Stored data
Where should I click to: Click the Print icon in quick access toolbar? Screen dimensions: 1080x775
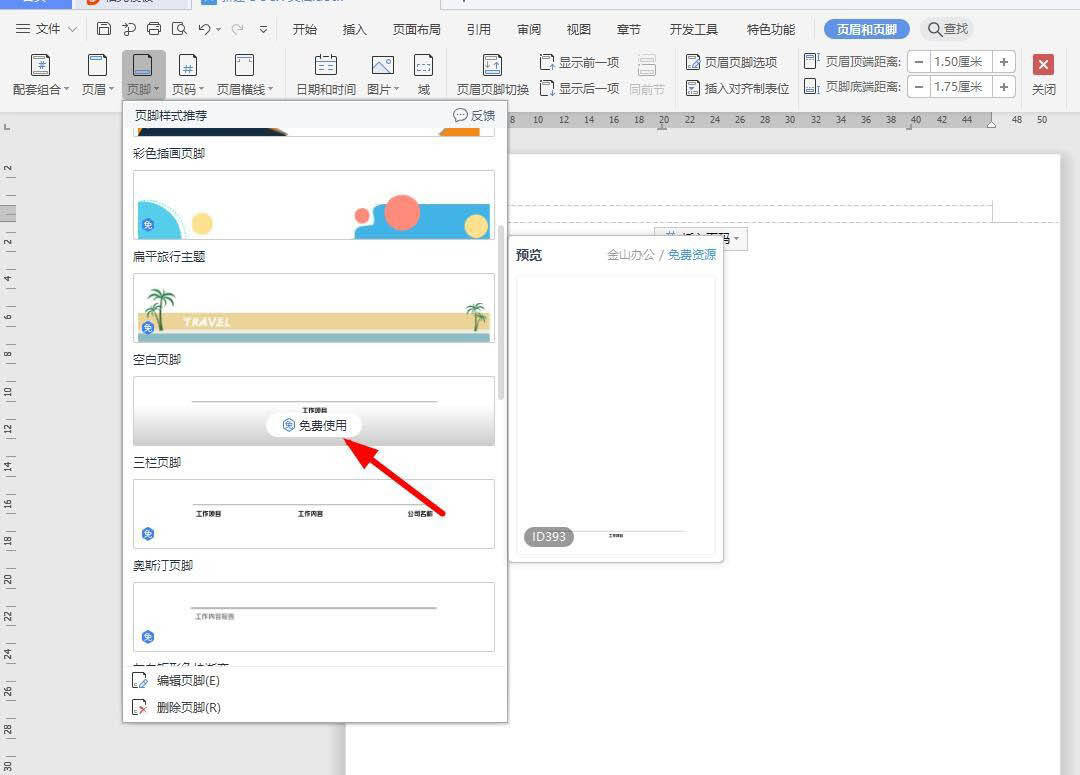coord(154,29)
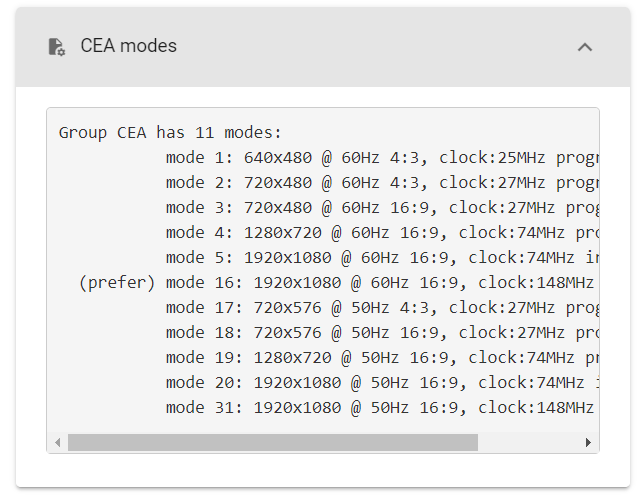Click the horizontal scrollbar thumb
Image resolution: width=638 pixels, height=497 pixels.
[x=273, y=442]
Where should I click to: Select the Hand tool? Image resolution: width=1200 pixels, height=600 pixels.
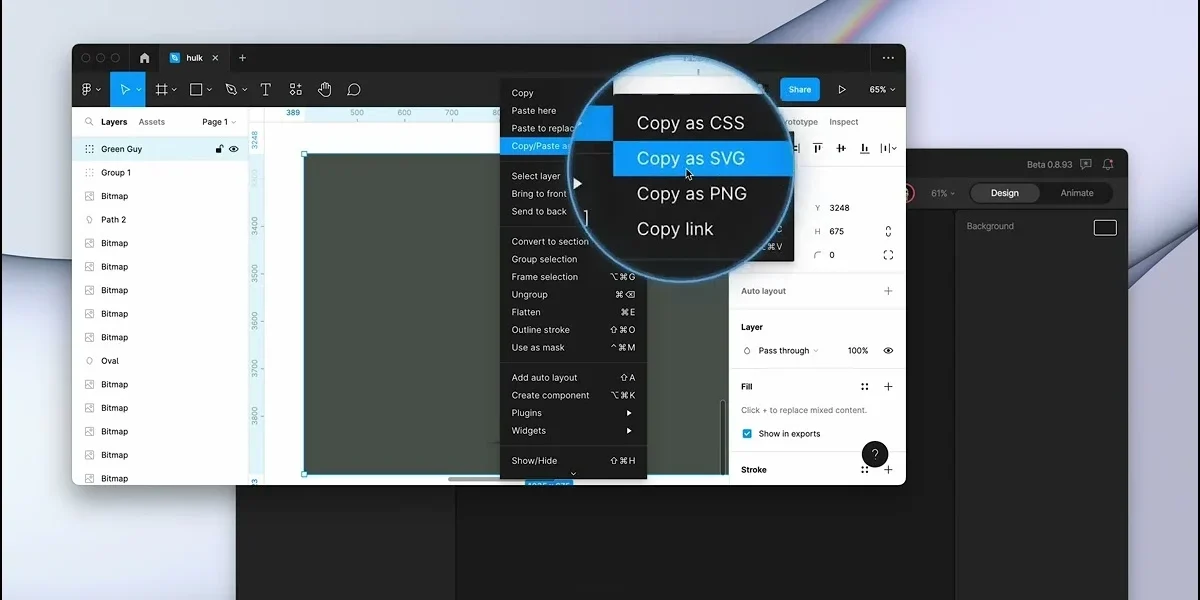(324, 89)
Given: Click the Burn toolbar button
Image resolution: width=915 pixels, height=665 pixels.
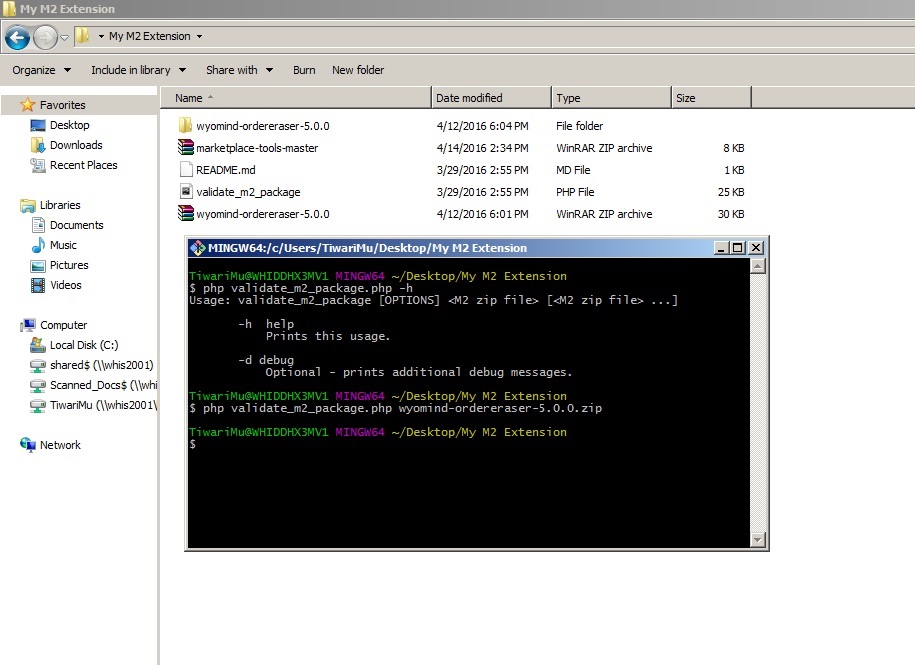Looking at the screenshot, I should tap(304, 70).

PROBLEM DESCRIPTION
Only the lines from the one with "Given: Click the Burn toolbar button" through the final line of the entries belong in the answer, set down exactly, with both ends included and no pictures.

EXPECTED ANSWER
Given: Click the Burn toolbar button
Image resolution: width=915 pixels, height=665 pixels.
Looking at the screenshot, I should tap(304, 70).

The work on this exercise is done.